Ejotes a la mexicana
Los ejotes a la mexicana son una de esas recetas tradicionales que demuestran cómo ingredientes sencillos pueden transformarse en un platillo lleno de sabor. Elaborados con ejotes tiernos, jitomate, cebolla y chile, forman parte de la cocina casera mexicana y suelen servirse como acompañamiento de carnes, arroz, frijoles o tortillas. Gracias a su preparación rápida y a sus ingredientes accesibles, esta receta se ha convertido en una de las favoritas dentro de los hogares mexicanos y de los clásicos guisados que se disfrutan todos los días.
Además de ser deliciosos, los ejotes destacan por sus propiedades nutricionales, ya que aportan fibra, vitaminas y minerales esenciales. Su nombre proviene del náhuatl "exotl", que significa vaina verde de frijol, y forman parte de la tradición culinaria de México desde hace generaciones. En esta receta aprenderás cómo preparar unos auténticos ejotes a la mexicana, tiernos y jugosos, con una salsa casera de jitomate que resalta todo su sabor. Una opción fácil, saludable y perfecta para enriquecer cualquier comida con el auténtico toque de la cocina mexicana.
Información de la receta
- Tiempo de preparación: 15 minutos
- Tiempo de cocinado: 20 minutos
- Tiempo total: 35 minutos
- Raciones: 4
- Categoría: Guarniciones
- Tipo de cocina: Mexicana
- Calorías por ración: 115 kcal
Ingredientes
- 700 g de ejotes frescos
- 3 jitomates medianos maduros
- ½ cebolla blanca mediana
- 1 chile serrano
- 1 diente de ajo
- 2 cucharadas de aceite vegetal
- 1 cucharadita de sal
Como hacer ejotes a la mexicana
- Preparar los ejotes: Lava muy bien los ejotes bajo agua corriente para eliminar cualquier resto de tierra o impurezas. Retira las puntas de ambos extremos y córtalos en trozos de aproximadamente 4 a 5 centímetros. Utilizar ejotes frescos permitirá obtener una mejor textura y conservar el color verde característico del platillo una vez terminado.
- Cocer los ejotes: Llena una olla con suficiente agua y lleva a ebullición. Agrega los ejotes y cuécelos durante 4 a 6 minutos, o hasta que estén tiernos pero todavía firmes. Escúrrelos y resérvalos para más adelante. Evita cocinarlos en exceso, ya que podrían perder su textura agradable y adquirir un color apagado durante la cocción final.
- Preparar los ingredientes del guiso: Corta los jitomates en cubos pequeños y pica finamente la cebolla, el chile serrano y el diente de ajo. Si prefieres un nivel de picante más moderado, puedes retirar las semillas y las venas del chile antes de picarlo. Los jitomates bien maduros son ideales porque aportan más jugo y desarrollan una salsa con mejor sabor y color.

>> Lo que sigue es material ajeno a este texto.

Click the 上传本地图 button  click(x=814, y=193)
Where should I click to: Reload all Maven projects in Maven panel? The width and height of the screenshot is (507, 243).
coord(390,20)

- Sofreír la cebolla, el chile y el ajo: Calienta el aceite en una sartén amplia a fuego medio. Agrega la cebolla y el chile serrano picados y cocínalos durante varios minutos, removiendo ocasionalmente, hasta que la cebolla comience a verse transparente. Incorpora el ajo y continúa cocinando brevemente mientras mezclas para evitar que se queme, ya que un ajo demasiado dorado puede aportar un sabor amargo al platillo.
- Cocinar el jitomate: Añade el jitomate a la sartén y mezcla con los demás ingredientes. Cocina a fuego medio durante varios minutos, removiendo ocasionalmente, hasta que el jitomate se ablande y libere sus jugos. Continúa la cocción hasta obtener una salsa ligeramente espesa y bien integrada. Este paso es importante porque permite concentrar los sabores y formar la base característica de los platillos preparados a la mexicana.

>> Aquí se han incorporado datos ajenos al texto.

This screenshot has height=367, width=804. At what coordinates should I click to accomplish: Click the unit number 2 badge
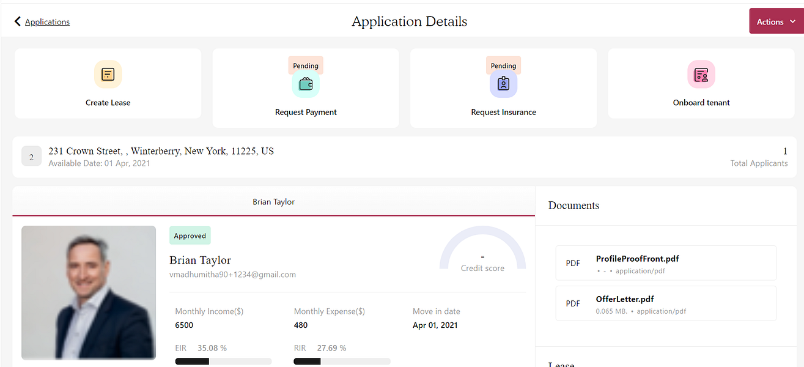pyautogui.click(x=31, y=156)
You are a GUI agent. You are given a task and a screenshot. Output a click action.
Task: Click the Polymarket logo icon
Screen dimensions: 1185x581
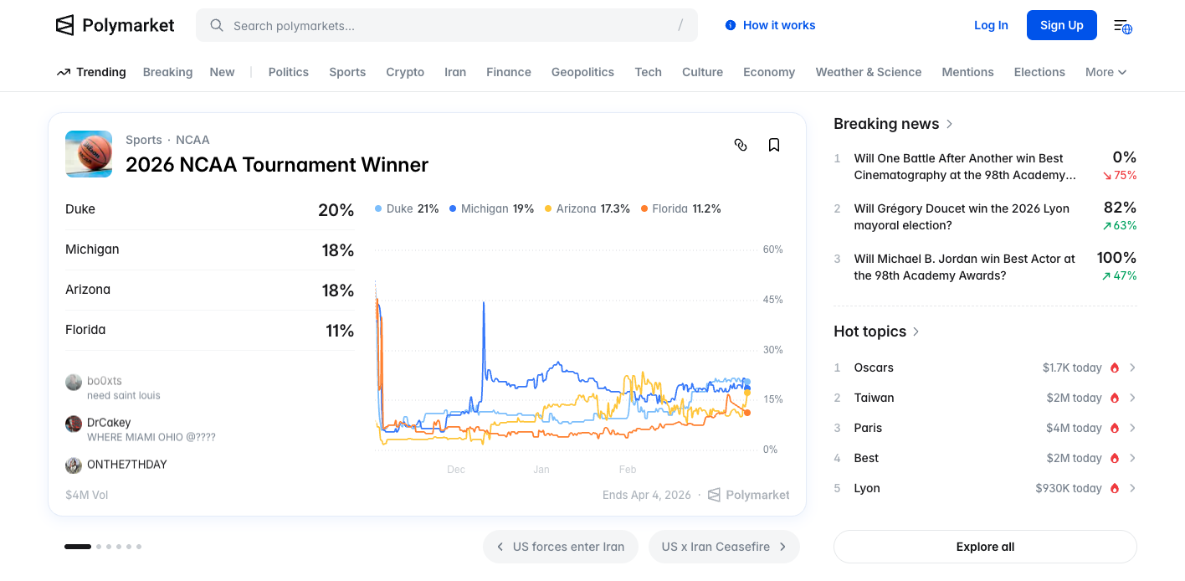coord(64,25)
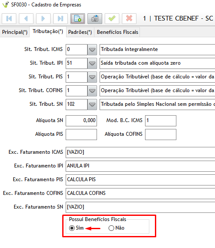Click the Mod. B.C. ICMS field

coord(160,121)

- Incorporar los ejotes: Agrega los ejotes cocidos a la sartén y mezcla cuidadosamente para cubrirlos por completo con la salsa de jitomate. Cocina durante 3 o 4 minutos más para que absorban los sabores del guiso y todos los ingredientes se integren de manera uniforme. Si notas que la preparación se seca demasiado, puedes añadir una pequeña cantidad de agua para conservar una textura jugosa sin alterar el sabor tradicional.
- Servir: Prueba la preparación y ajusta la sal si fuera necesario. Sirve los ejotes a la mexicana bien calientes como acompañamiento de carnes, pollo, arroz, frijoles o tortillas recién hechas. También pueden disfrutarse como plato principal ligero dentro de una comida casera. Si sobran, guárdalos en refrigeración durante dos o tres días y recaliéntalos suavemente en una sartén para mantener mejor su sabor y textura.